Given task:
Write out the listing below again, changing every "Task" to "Instruction" and keeping everything else the same. Leave out the pictures.
==================================================
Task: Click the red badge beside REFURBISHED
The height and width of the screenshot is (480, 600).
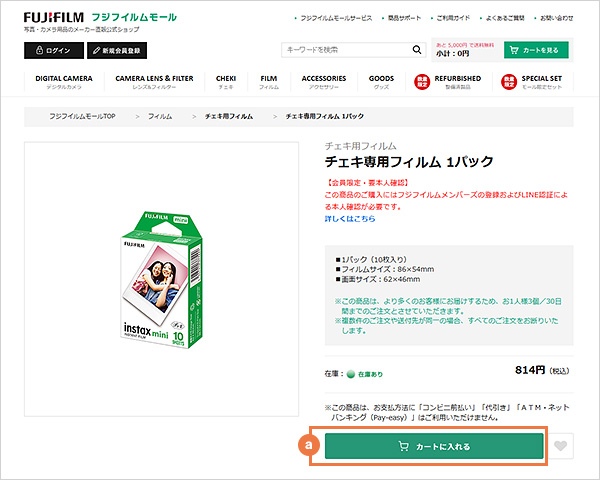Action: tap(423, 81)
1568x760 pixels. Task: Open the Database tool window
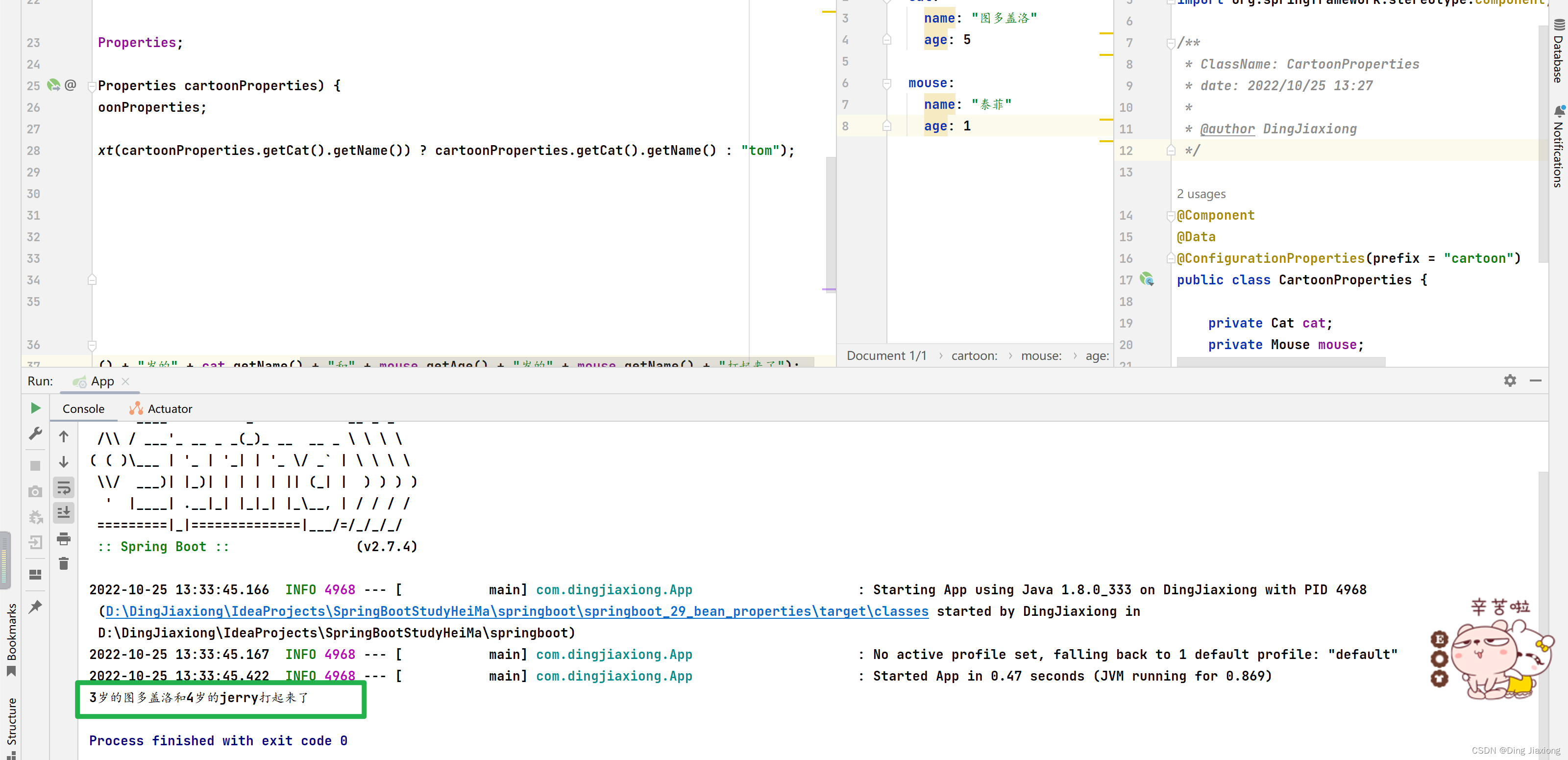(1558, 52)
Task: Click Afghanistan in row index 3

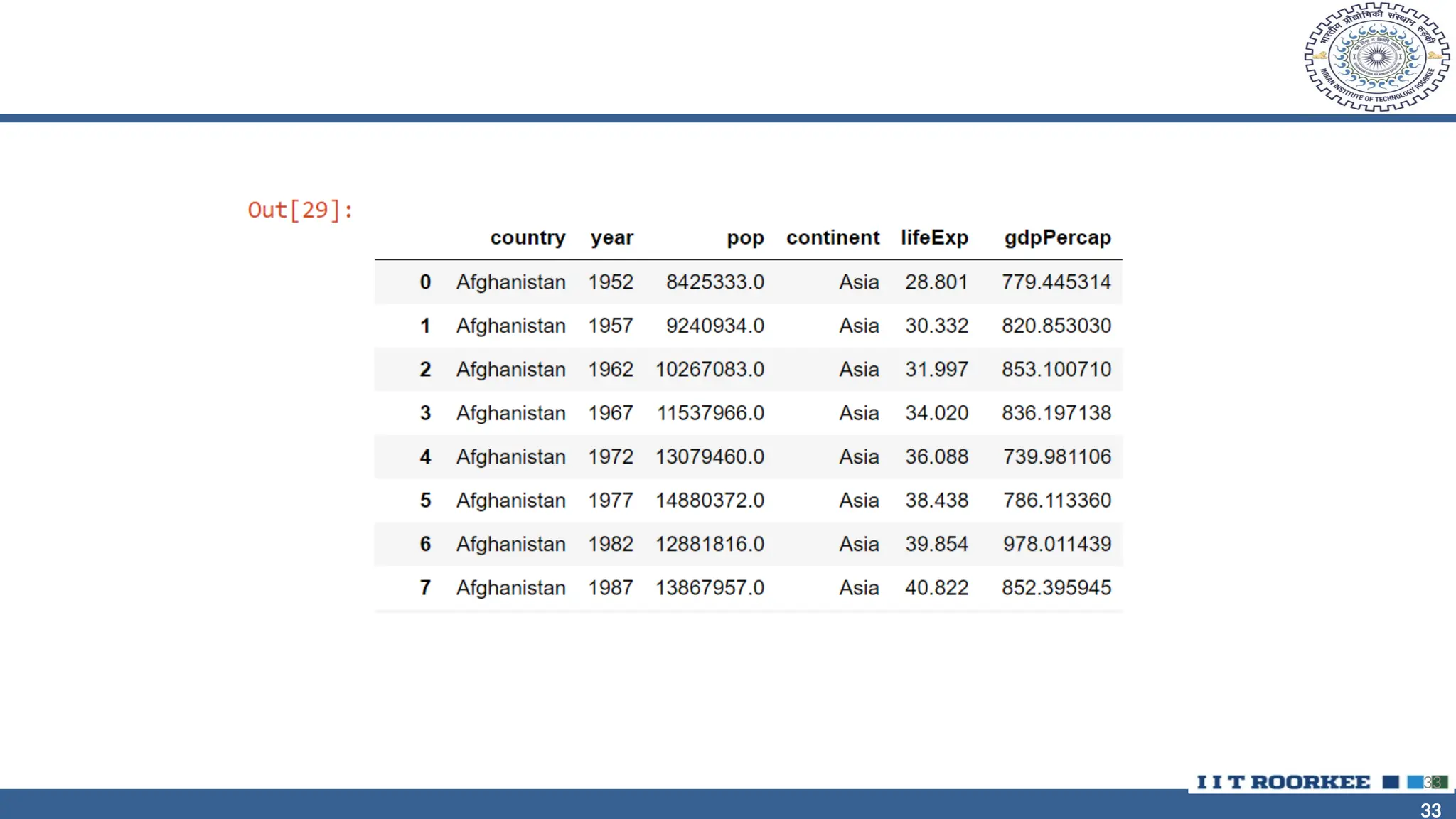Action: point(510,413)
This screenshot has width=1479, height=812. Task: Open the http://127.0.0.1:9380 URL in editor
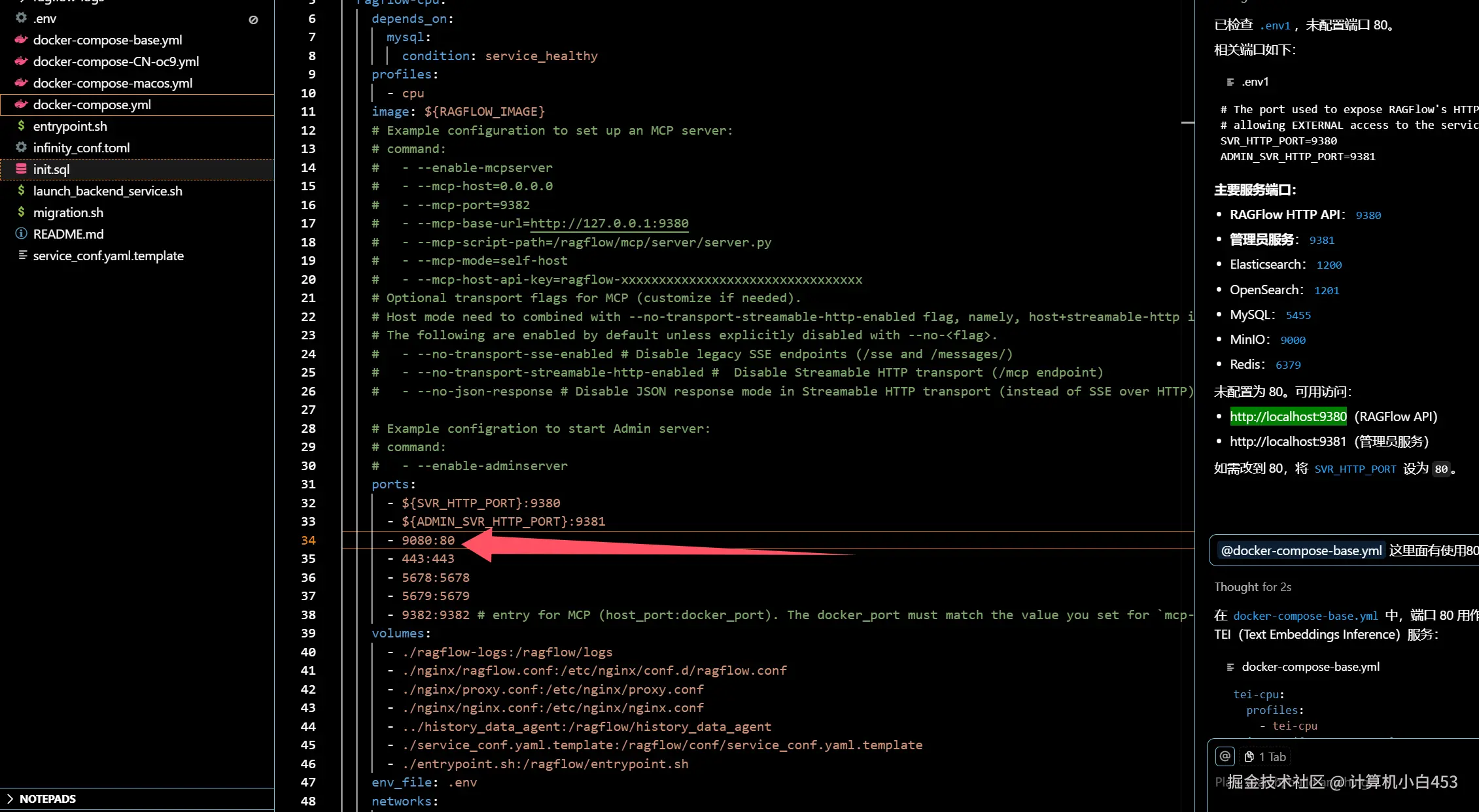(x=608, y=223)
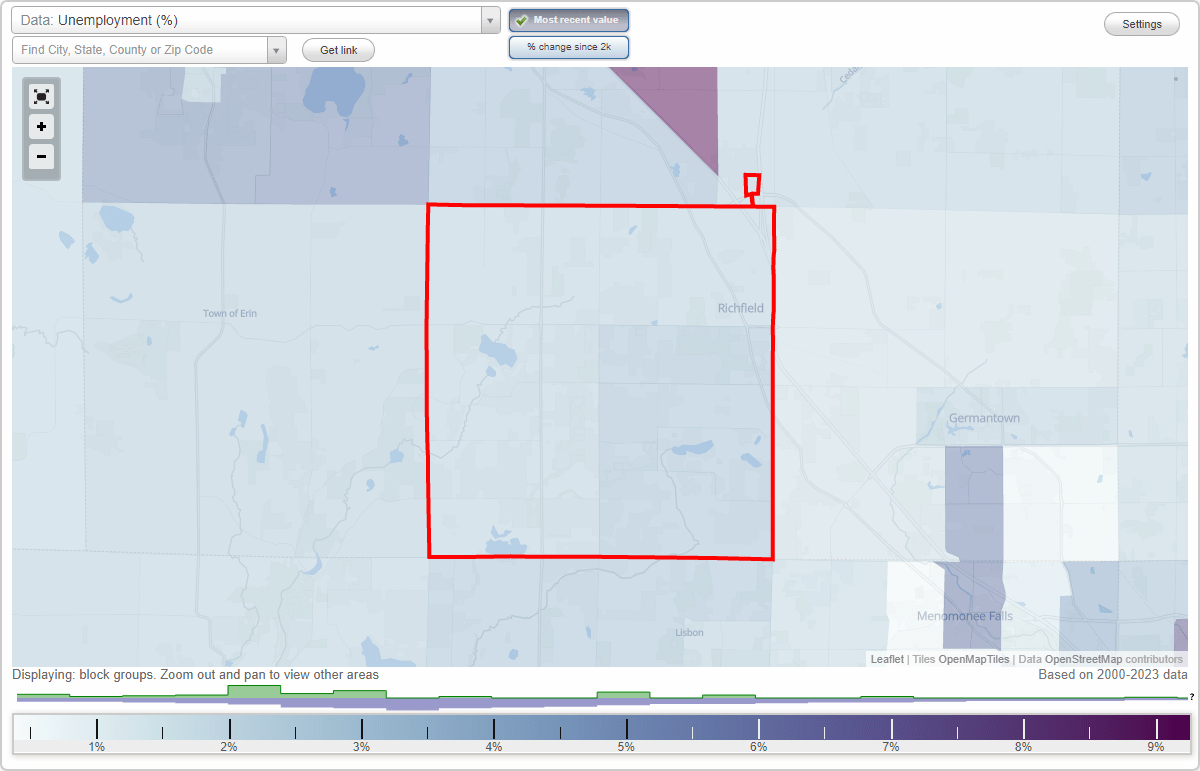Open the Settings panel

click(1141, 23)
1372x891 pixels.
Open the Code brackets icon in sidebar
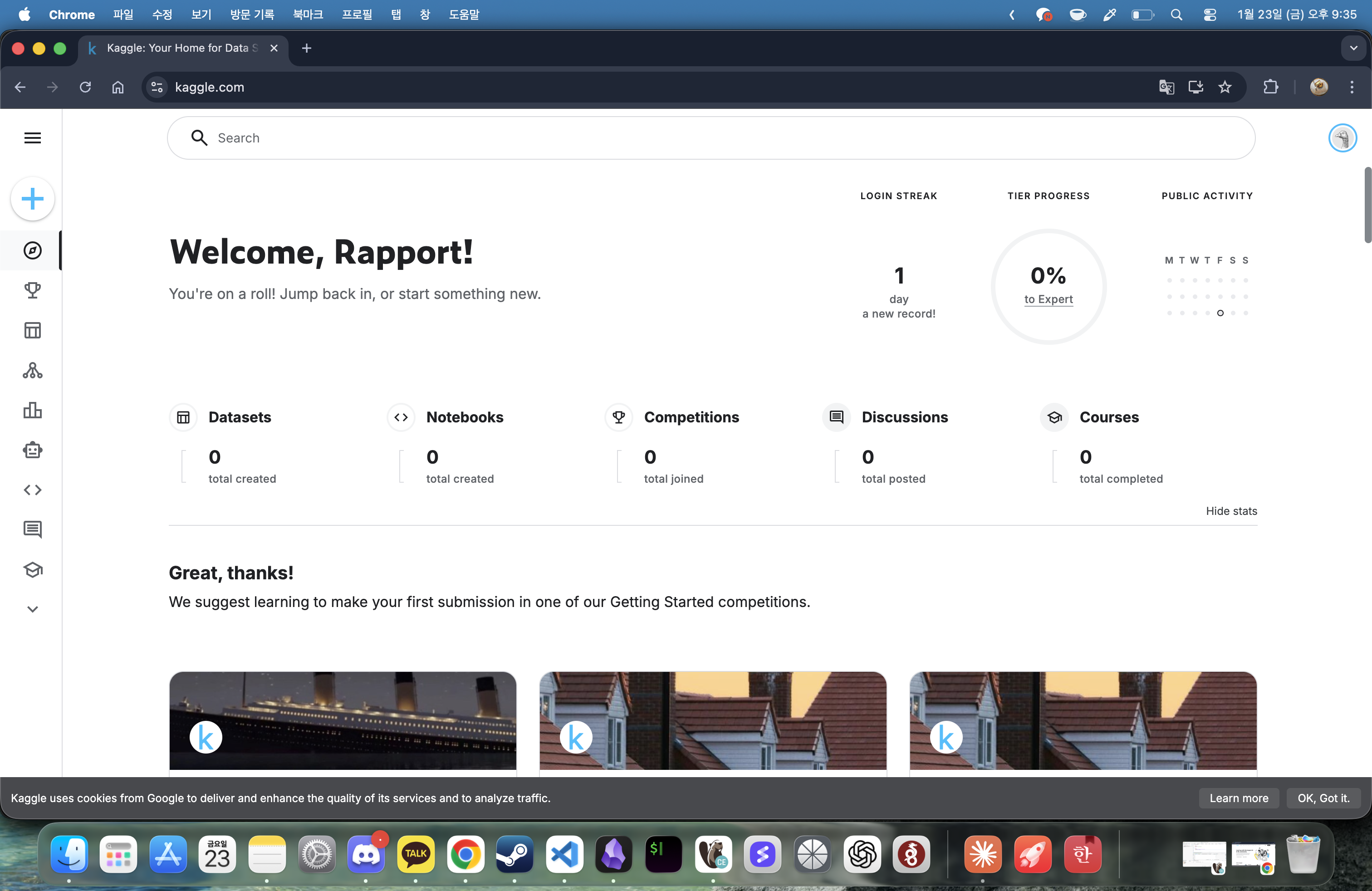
==================================================
Expected answer:
Instruction: Click the red badge beside REFURBISHED
The height and width of the screenshot is (480, 600).
Action: tap(423, 81)
1568x760 pixels. Instruction: Open the Database tool window
(1558, 52)
Instruction: Click Afghanistan in row index 3

Action: point(510,413)
This screenshot has width=1479, height=812. Instruction: Open the http://127.0.0.1:9380 URL in editor
(x=608, y=223)
Open the Settings panel

click(1141, 23)
1372x891 pixels.
Open the Code brackets icon in sidebar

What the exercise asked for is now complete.